- **Exercise brief**
What is needed is an exact copy of the lines in the listing below, from the one with "https://novascotia.ca/coronavirus/masks/ (129, 1691)" up to and including the one with "Care for the Caregiver Newsletter (89, 2405)", with no other lines.

- **Available records**
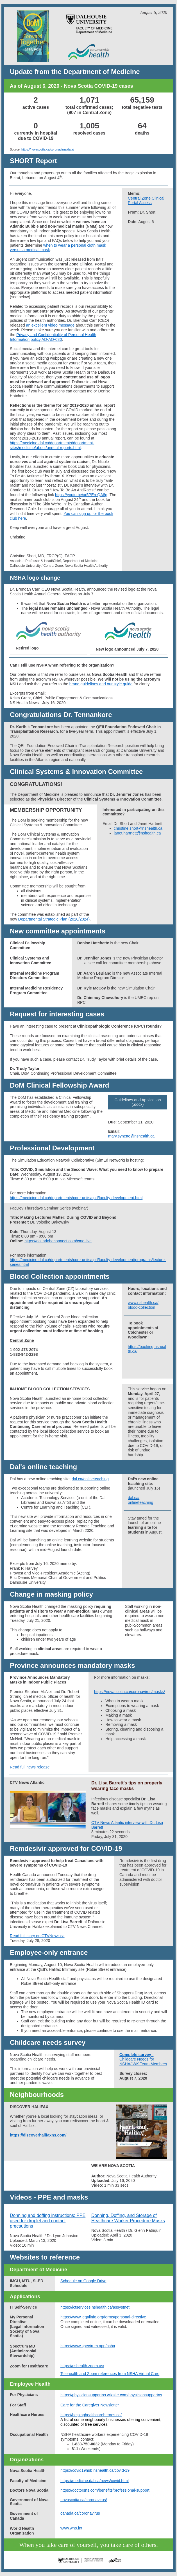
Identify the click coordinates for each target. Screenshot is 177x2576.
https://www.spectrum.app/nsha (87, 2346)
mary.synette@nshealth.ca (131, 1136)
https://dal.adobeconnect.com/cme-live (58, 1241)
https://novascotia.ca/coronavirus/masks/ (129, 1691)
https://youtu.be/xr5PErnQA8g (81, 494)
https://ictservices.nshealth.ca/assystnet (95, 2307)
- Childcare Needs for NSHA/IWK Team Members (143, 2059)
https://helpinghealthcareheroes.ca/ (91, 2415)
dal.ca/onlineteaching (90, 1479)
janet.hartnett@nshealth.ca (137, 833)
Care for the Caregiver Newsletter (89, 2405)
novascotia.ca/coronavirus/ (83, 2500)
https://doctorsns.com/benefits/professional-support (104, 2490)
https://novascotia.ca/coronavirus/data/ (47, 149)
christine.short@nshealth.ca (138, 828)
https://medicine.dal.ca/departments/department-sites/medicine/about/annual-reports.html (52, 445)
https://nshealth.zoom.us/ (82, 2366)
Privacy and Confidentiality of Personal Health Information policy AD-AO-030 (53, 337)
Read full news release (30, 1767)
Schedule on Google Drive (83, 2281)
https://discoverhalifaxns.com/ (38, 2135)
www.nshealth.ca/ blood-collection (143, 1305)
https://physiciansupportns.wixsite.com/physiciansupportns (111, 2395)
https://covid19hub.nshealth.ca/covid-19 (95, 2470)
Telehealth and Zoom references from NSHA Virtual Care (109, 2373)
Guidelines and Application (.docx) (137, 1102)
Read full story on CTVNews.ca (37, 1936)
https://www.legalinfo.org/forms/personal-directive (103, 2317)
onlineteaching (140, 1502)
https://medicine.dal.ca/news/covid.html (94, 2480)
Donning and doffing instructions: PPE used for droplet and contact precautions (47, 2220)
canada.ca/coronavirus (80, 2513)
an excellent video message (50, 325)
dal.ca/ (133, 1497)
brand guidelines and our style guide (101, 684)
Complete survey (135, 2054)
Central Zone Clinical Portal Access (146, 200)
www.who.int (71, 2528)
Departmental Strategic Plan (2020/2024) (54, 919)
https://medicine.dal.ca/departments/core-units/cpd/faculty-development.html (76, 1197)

==

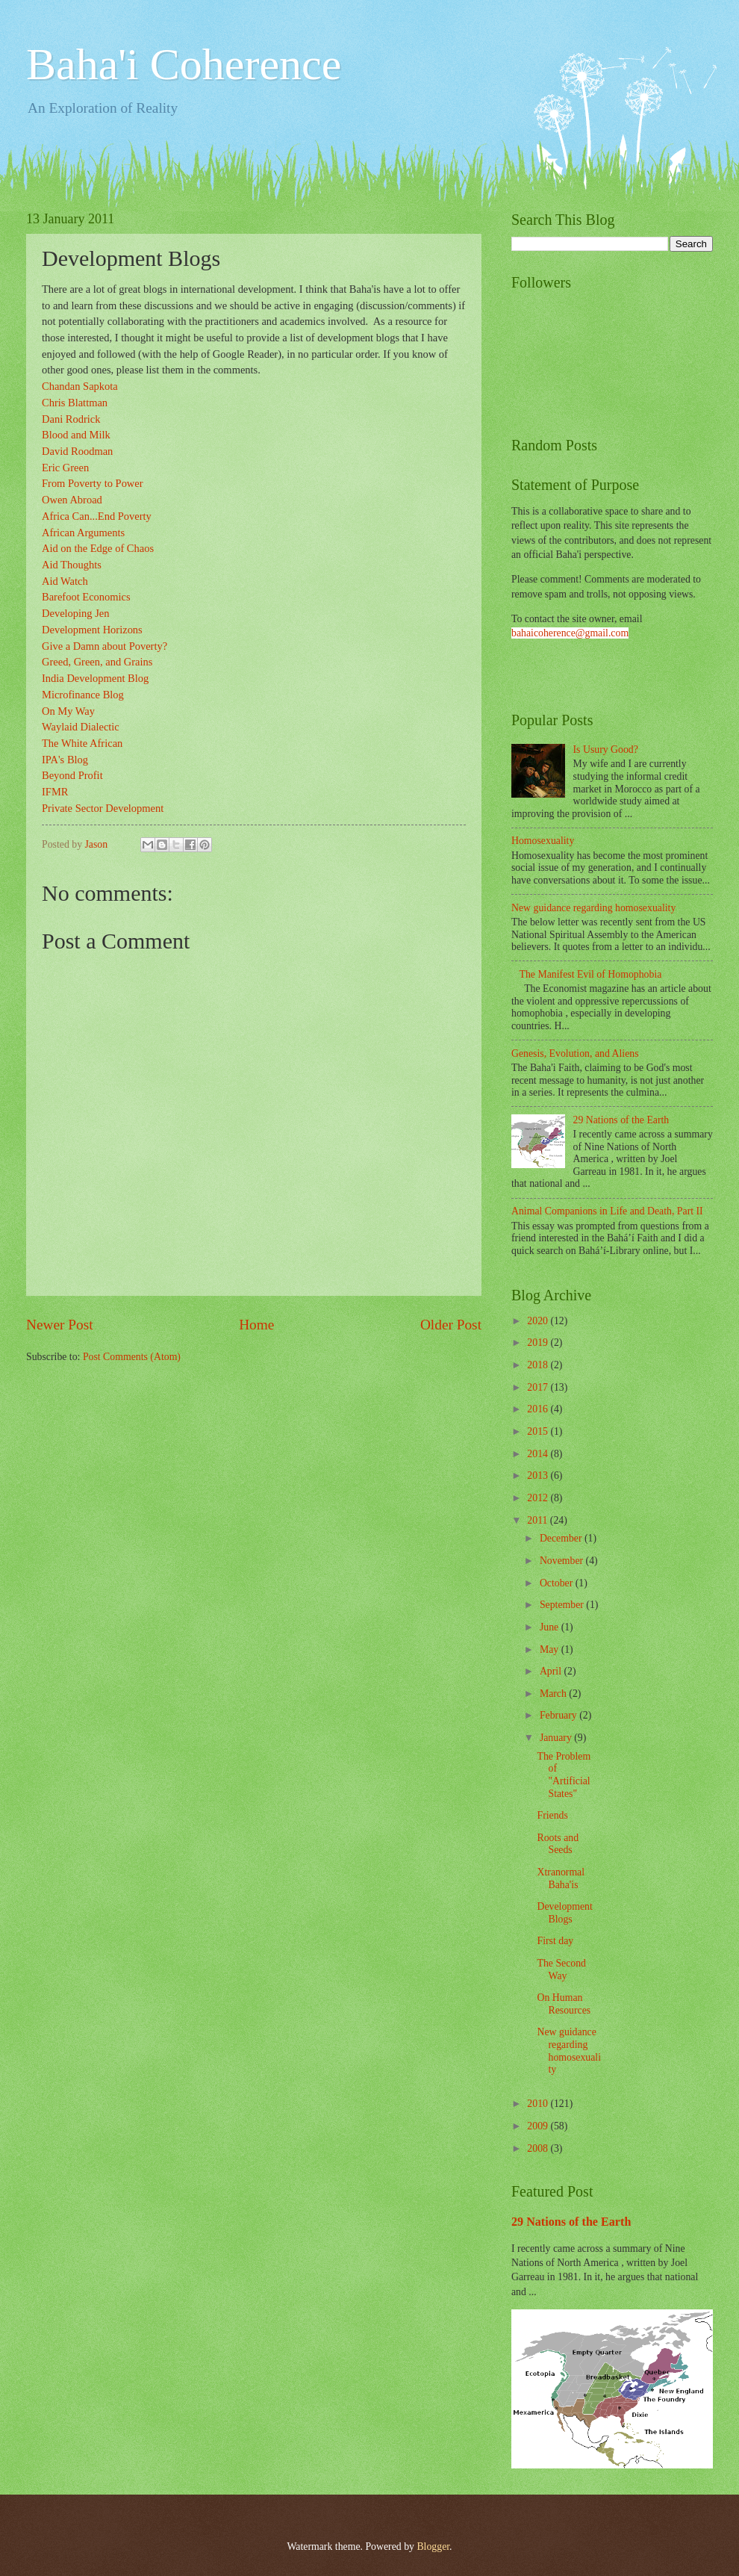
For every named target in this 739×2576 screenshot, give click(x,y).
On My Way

- **Answer to this problem**
https://novascotia.ca/coronavirus/masks/ (129, 1691)
https://youtu.be/xr5PErnQA8g (81, 494)
https://ictservices.nshealth.ca/assystnet (95, 2307)
- Childcare Needs for NSHA/IWK Team Members (143, 2059)
https://helpinghealthcareheroes.ca/ (91, 2415)
dal.ca/onlineteaching (90, 1479)
janet.hartnett@nshealth.ca (137, 833)
Care for the Caregiver Newsletter (89, 2405)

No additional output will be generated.